DATA ENTRIES |
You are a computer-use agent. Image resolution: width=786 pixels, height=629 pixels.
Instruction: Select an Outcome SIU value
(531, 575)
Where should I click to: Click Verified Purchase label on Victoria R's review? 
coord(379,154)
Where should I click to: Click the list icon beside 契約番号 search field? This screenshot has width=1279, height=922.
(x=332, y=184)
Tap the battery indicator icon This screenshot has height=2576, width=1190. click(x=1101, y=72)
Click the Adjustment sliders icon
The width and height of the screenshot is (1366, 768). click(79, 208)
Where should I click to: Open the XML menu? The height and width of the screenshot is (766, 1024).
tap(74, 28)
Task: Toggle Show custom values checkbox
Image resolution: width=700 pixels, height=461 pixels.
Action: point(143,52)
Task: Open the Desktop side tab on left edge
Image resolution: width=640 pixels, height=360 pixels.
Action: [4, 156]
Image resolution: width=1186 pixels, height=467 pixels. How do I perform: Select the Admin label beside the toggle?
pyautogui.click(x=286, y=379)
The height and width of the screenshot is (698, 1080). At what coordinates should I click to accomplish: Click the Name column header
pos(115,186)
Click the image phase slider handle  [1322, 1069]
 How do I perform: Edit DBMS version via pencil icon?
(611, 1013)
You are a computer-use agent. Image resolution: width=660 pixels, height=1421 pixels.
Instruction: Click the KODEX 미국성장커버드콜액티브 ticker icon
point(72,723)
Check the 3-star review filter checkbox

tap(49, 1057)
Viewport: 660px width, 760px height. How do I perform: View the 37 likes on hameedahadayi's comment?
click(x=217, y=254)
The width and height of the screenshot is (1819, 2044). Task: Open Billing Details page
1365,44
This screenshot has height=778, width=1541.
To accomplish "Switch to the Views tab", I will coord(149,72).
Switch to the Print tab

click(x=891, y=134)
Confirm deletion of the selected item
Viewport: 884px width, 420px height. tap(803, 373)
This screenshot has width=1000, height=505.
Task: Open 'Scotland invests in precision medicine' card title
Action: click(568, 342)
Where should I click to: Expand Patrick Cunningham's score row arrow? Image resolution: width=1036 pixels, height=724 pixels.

TASK DIRECTIONS | Rewrite all the items above, changing each "Where should I click to" to "Where do I click to" and leaving everything else as it is.

FULL ANSWER |
You are a computer-use agent. Image resolution: width=786 pixels, height=629 pixels.
Instruction: Select an Outcome SIU value
(531, 575)
Where do I click to: Click Verified Purchase label on Victoria R's review? 
coord(379,154)
Where do I click to: Click the list icon beside 契約番号 search field? This screenshot has width=1279, height=922.
(x=332, y=184)
Tap the battery indicator icon This screenshot has height=2576, width=1190. click(x=1101, y=72)
Click the Adjustment sliders icon
The width and height of the screenshot is (1366, 768). click(79, 208)
Where do I click to: Open the XML menu? The height and width of the screenshot is (766, 1024).
tap(74, 28)
Task: Toggle Show custom values checkbox
Image resolution: width=700 pixels, height=461 pixels.
Action: point(143,52)
Task: Open the Desktop side tab on left edge
Image resolution: width=640 pixels, height=360 pixels.
Action: [4, 156]
Image resolution: width=1186 pixels, height=467 pixels. How do I perform: Select the Admin label beside the toggle?
pyautogui.click(x=286, y=379)
The height and width of the screenshot is (698, 1080). At what coordinates should I click to accomplish: Click the Name column header
pos(115,186)
Click the image phase slider handle  [1322, 1069]
 How do I perform: Edit DBMS version via pencil icon?
(611, 1013)
You are a computer-use agent. Image resolution: width=660 pixels, height=1421 pixels.
Instruction: Click the KODEX 미국성장커버드콜액티브 ticker icon
point(72,723)
Check the 3-star review filter checkbox

tap(49, 1057)
Viewport: 660px width, 760px height. How do I perform: View the 37 likes on hameedahadayi's comment?
click(x=217, y=254)
The width and height of the screenshot is (1819, 2044). Task: Open Billing Details page
1365,44
This screenshot has height=778, width=1541.
To accomplish "Switch to the Views tab", I will coord(149,72).
Switch to the Print tab

click(x=891, y=134)
Confirm deletion of the selected item
Viewport: 884px width, 420px height. tap(803, 373)
This screenshot has width=1000, height=505.
Task: Open 'Scotland invests in precision medicine' card title
Action: click(568, 342)
Where do I click to: Expand Patrick Cunningham's score row arrow? Image resolution: width=1036 pixels, height=724 pixels.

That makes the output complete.